The majority of studies only reported data from participants with one specific cancer type, limiting generalisability of these findings to that specific cohort of cancer patients. Similarly, few studies described the range of SACTs administered to participants, and other medications that might be prescribed to minimise occurrences of treatment related toxicities, for example Colony Stimulating Factors and anti-emetic regimens.

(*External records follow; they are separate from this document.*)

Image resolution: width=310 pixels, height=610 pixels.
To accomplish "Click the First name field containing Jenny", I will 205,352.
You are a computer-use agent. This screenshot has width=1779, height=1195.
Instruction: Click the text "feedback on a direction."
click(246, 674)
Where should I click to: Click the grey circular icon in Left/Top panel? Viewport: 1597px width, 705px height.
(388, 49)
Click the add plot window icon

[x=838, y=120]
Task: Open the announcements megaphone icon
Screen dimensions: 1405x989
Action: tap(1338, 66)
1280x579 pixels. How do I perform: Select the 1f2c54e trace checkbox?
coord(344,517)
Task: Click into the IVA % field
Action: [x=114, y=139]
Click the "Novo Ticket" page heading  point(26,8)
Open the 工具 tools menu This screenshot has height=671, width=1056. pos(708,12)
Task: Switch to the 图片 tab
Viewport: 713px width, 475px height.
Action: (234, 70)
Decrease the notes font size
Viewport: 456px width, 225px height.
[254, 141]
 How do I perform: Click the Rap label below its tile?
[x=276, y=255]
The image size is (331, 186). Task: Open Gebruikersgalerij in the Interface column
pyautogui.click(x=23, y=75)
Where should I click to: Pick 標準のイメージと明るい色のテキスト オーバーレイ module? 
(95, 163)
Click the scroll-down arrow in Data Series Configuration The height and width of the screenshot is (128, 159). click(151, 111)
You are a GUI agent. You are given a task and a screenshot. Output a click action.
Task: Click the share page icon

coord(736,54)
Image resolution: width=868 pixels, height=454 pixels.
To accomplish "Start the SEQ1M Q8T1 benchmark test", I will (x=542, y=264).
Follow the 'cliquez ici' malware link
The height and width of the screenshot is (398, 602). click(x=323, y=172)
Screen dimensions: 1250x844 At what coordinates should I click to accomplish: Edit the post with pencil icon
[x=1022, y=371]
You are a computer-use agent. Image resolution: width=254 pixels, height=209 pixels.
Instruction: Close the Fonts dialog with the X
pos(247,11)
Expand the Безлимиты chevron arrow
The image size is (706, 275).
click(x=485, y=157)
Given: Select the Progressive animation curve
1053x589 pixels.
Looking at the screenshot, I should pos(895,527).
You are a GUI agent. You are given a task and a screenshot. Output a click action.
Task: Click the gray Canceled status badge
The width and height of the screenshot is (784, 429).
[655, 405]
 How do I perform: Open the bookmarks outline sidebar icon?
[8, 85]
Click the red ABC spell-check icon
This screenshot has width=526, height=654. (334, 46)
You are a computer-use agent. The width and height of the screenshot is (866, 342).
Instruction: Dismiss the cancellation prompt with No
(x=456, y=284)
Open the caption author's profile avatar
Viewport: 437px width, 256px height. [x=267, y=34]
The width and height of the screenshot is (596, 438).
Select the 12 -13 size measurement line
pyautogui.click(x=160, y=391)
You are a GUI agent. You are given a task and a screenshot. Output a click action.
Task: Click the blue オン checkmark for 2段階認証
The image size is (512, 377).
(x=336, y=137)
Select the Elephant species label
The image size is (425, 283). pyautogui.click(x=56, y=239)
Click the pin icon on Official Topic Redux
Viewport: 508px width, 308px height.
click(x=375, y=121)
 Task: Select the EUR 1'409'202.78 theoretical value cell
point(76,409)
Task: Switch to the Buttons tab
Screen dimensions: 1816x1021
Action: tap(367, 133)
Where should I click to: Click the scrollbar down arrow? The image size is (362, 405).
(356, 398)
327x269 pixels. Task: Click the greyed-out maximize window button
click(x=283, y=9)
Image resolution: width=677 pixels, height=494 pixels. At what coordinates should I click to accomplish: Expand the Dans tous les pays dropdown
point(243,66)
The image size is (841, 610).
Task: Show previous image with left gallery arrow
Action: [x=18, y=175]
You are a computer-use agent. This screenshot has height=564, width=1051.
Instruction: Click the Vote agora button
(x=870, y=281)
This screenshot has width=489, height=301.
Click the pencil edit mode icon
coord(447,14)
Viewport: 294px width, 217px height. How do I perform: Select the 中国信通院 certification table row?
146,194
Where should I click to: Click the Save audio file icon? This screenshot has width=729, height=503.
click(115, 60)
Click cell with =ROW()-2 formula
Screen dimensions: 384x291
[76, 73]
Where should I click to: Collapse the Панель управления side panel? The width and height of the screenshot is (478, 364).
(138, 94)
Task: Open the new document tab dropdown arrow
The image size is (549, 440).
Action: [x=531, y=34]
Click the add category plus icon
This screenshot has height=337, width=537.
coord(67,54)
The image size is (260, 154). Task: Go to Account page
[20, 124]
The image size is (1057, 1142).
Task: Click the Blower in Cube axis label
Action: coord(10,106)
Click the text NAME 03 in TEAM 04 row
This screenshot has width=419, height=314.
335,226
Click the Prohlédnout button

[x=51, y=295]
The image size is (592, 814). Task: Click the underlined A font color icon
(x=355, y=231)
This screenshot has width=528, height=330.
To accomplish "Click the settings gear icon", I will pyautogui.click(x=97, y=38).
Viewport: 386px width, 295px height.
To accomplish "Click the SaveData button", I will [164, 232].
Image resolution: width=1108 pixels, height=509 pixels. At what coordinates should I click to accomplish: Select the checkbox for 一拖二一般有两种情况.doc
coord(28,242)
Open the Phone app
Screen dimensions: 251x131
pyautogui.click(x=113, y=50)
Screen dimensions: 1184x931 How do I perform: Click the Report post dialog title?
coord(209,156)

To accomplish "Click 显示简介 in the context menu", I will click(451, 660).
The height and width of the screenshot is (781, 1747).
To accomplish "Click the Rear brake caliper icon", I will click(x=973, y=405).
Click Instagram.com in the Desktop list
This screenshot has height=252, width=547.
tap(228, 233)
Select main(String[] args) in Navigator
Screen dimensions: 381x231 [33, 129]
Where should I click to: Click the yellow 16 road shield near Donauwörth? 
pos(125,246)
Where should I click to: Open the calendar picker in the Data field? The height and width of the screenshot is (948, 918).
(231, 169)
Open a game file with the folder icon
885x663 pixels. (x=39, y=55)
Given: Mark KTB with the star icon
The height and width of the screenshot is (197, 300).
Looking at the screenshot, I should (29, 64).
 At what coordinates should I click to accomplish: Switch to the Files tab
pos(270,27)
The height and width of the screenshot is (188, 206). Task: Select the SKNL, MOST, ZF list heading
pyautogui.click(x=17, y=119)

Implications for research/practice

Observational studies offer an efficient method to measure the incidence of and risk factors associated with unplanned ED presentations among patients receiving SACT. However, there is substantial diversity in study populations and in the methodological approaches used to measure incidence meaning findings cannot be synthesised. There are several methodological limitations in published studies that need to be addressed to strengthen potential of future initiatives to reliability inform practice. The STROBE checklist offers an important source of quality for the reporting of observational studies. In addition, we offer recommendations on how to apply the STROBE checklist in this unique group of people. These include:

  1. 1.

    To accurately identify the incidence of ED presentations, participants should be enrolled at diagnosis or commencement of SACT, and details of prior exposure to anti-cancer treatments should be described. Where possible, efforts should be made to follow participants until treatment discontinuation, or death [66, 67].

  2. 2.

    A detailed description of the study setting should be reported. Specifically, the health service and the services available to support people receiving SACT who may develop toxicities away from the healthcare setting is essential for generalisability of study findings [68].

  3. 3.

    Data for time varying covariates such as age, comorbidities, and stage of disease should be collected at each event (unplanned ED presentation) that occurs and accounted for as time-varying covariates during statistical analyses [69].

  4. 4.

    As reasons for loss to follow up are likely to be related to the exposure or the outcome, detailed descriptions of demographic differences of participants lost to follow up should be reported [54].

  5. 5.

    The outcome should be clearly defined, and crude numbers of individuals and the number of visits made should be reported. Where possible, modelling for recurring events should be included in statistical analysis [49].

Limitations

This review is limited by the exclusion of unpublished and grey literature. This omission could have reduced the number of studies included in this review and subsequently impacted the findings and conclusions. Unpublished literature was omitted because of the intention of the review, that is, to review the methods used, and assess the methodological rigor of studies. Literature published in languages other than English were excluded from this review and may also have impacted the number of studies included in this review. We also acknowledge that there are other tools to conduct a risk of bias assessment that may have produced different results than the results reported in this review.

Conclusion

There is substantial methodological diversity in literature that reports the incidence of unplanned ED presentations by cancer patients receiving SACT, making it difficult to accurately estimate and understand the incidence of unplanned ED presentations in this population. The internal validity of the studies included in this review was limited by study design, inadequate description of participants who were lost to follow up, differences in outcome definition and measurement, and variance in factors that were identified as potential confounders. External validity was hindered by differences in the description of the setting and regular care provided to cancer patients receiving SACT who develop symptoms, as well as important differences in demographics such as age and diagnosis.

Unplanned ED presentations by patients receiving SACT could be viewed as an indicator of quality cancer care. The development of local policy and targeted interventions to mitigate unplanned ED presentations should reflect local need as well as available resources. Therefore, it is imperative that future research is designed and reported by means that allows clinicians and policy makers to judge the generalisability of the findings.